Autor: Redacción Onmeda Revisión médica: Dra. Lidia Arias (19 de Marzo de 2012)

La sepsis puede reconocerse por los síntomas de una reacción inflamatoria que afecta a todo el organismo. Este cuadro patológico recibe el nombre de SRIS (síndrome de respuesta inflamatoria sistémica). En la sepsis, esta reacción inflamatoria es la consecuencia de una infección (casi siempre por bacterias); sin embargo, el SRIS puede ser no infeccioso. Si se basa en los síntomas, no puede diferenciarse la sepsis de otras causas del SRIS.

La infección diseminada provoca síntomas muy característicos. Algunos posibles signos de la sepsis son:

  • Aumento de la frecuencia cardiaca (taquicardia)
  • Presión sanguínea baja (hipotensión)
  • Fiebre o hipotermia (incluso con escaflofríos)
  • Dolores
  • Respiración rápida (taquipnea), respiración dificultosa (disnea)
  • Deshidratación del organismo
  • Ansiedad, confusión
  • Ligero aturdimiento que puede llegar al coma (disminución del nivel de conciencia)

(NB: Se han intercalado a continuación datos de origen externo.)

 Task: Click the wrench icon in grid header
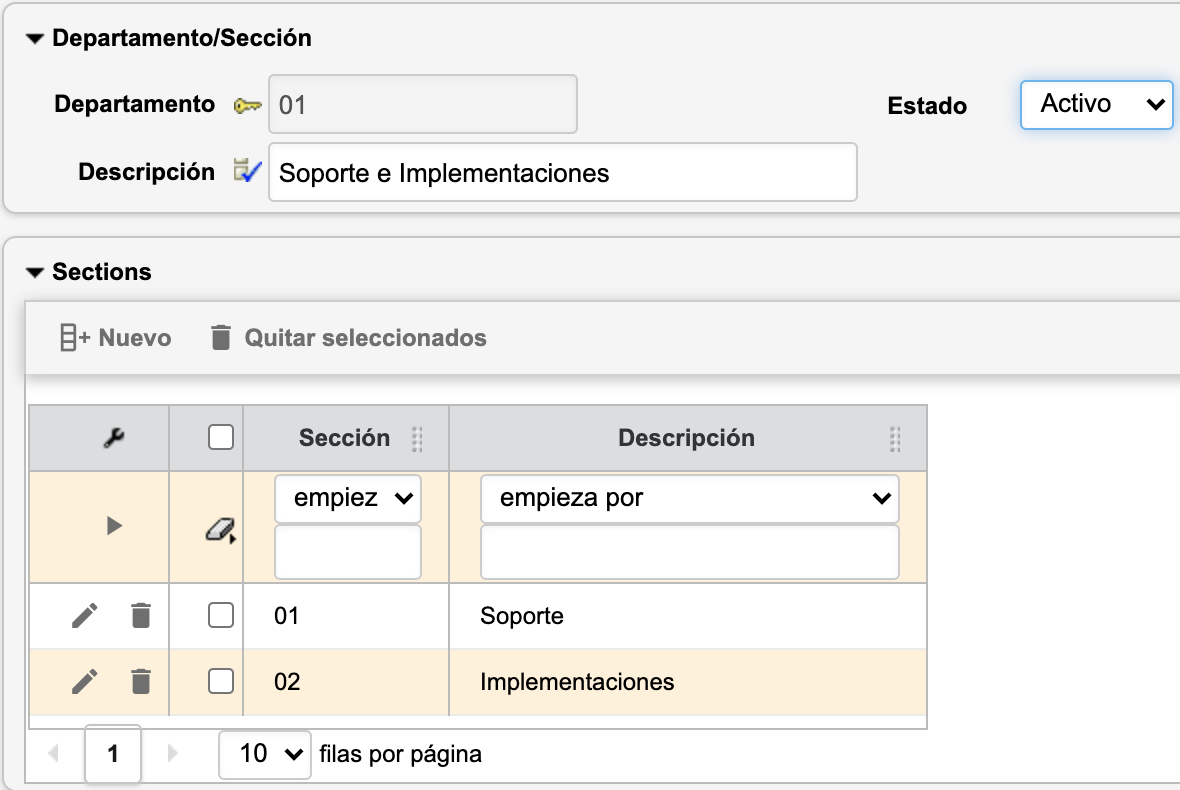114,438
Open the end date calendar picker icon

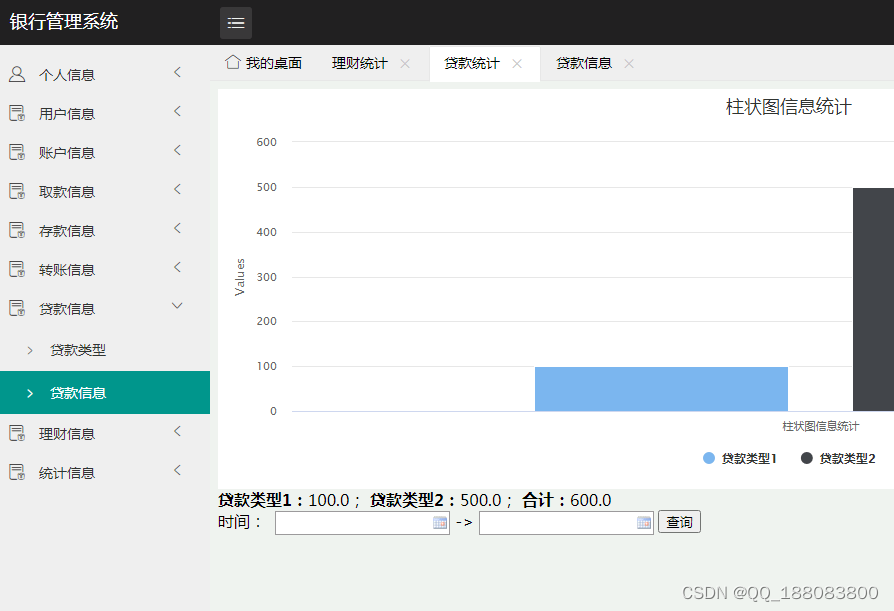[644, 523]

Los síntomas de la sepsis pueden empeorar rápidamente. La sepsis es grave si se ven alteradas posteriormente las funciones de uno o más órganos vitales. Por ejemplo, si el cerebro se ve afectado, los síntomas más comunes son aturdimiento, desorientación, ansiedad y confusión. Si en sepsis grave la presión sanguínea permanece baja (a pesar de la introducción intravenosa de líquidos), se habla de un shock séptico. El shock séptico puede tener varios síntomas, según los que pueden diferenciarse dos tipos:

  1. Shock hiperdinámico (también llamado shock caliente o rojo): los síntomas (latido rápido, presión sanguínea baja, piel casi siempre caliente y bien irrigada, aumento del bombeo del corazón) se distinguen claramente de otros tipos de shock. El shock séptico puede aparecer en este modo hiperdinámico si el sistema circulatorio está lo suficientemente lleno de sangre y el corazón trabaja satisfactoriamente.
  2. Shock hipodinámico (también llamado shock frío o blanco): surge a partir del shock hiperdinámico y muestra síntomas a veces contrarios (piel mal irrigada y, por lo tanto, pálida, y fría, bajo bombeo del corazón).